• _Source passage_
* Start *

Monday, 31 October 2016

MZ Sees Light of Day!

Since we did the frame repair, my son Thomas and his family have moved house and the MZ TS125 has moved with them. He's now getting his garage sorted out and the MZ is beginning to see the light of day.

This weekend the Hammerite has been out on the seat base:

You can put this stuff on over mild rust

A bicycle repair stand is a useful aid for painting awkward parts:

Here's the repainted swinging arm

 And here is the repainted frame we repaired way back:

Wednesday, 19 October 2016

Ariel Tool Rolls

So, as I suggested in my W/NG Toolkit post, we need a tool roll and I have just the sewing machine to do it. I may have to make some curtains by way of compensation for yet another evening playing with old motorcycle stuff though...

There are few tool rolls in the Ariel parts list, as far as I can tell. They are:
  • 6640-26 (Z/23), which appears in the singles parts list from at least 1930 until 1947 and the Square Four parts list from 1931 to 1952; Lists earlier than 1930 do not identify the tool roll by part number. Interestingly this also appears in the 1940 W/NG parts list.
  • The W/NG tool roll, which doesn't appear in the contract parts lists - in fact, the contract parts lists I have don't list tools at all
  • 6640-46, which appears in the singles parts list from 1947 to 1951
  • 6640-54, listed as a canvas tool roll in the 1954 FH list but as 'tool roll only' in the 1954 & 1956 singles list. One wonders if this is canvas at all???
  • 13217-55 is the 1955-on Colt tool roll
  • T3528 Tool bag is listed for Leaders 1958 to 1961; illustrated in the parts book, this is a plasticized fabric with fabric ties.
The details for the kit come from AOMCC member Ray Tolman, who has provided the club with a lot of information on the tool rolls and the tools themselves.

* End *

• _Recorded information_
* Start *

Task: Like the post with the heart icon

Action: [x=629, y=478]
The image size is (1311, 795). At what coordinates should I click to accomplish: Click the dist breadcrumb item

* End *

• _Task set_
1: Summarize the blog posts above in two sentences.
2: Reproduce a section of the blog posts word for word: begin at the words "Wednesday, 19 October" and stop after the words "W/NG parts list.".

• _Responses to the exercise_
1: The writer's son Thomas has moved house with the MZ TS125, and as his garage gets sorted the bike is being worked on, with Hammerite on the seat base and a repainted swinging arm and frame. A second post plans to sew a tool roll and lists the few tool rolls found in Ariel parts lists, such as 6640-26 and the W/NG roll, with kit details from AOMCC member Ray Tolman.

2:
Wednesday, 19 October 2016

Ariel Tool Rolls

So, as I suggested in my W/NG Toolkit post, we need a tool roll and I have just the sewing machine to do it. I may have to make some curtains by way of compensation for yet another evening playing with old motorcycle stuff though...

There are few tool rolls in the Ariel parts list, as far as I can tell. They are:
  • 6640-26 (Z/23), which appears in the singles parts list from at least 1930 until 1947 and the Square Four parts list from 1931 to 1952; Lists earlier than 1930 do not identify the tool roll by part number. Interestingly this also appears in the 1940 W/NG parts list.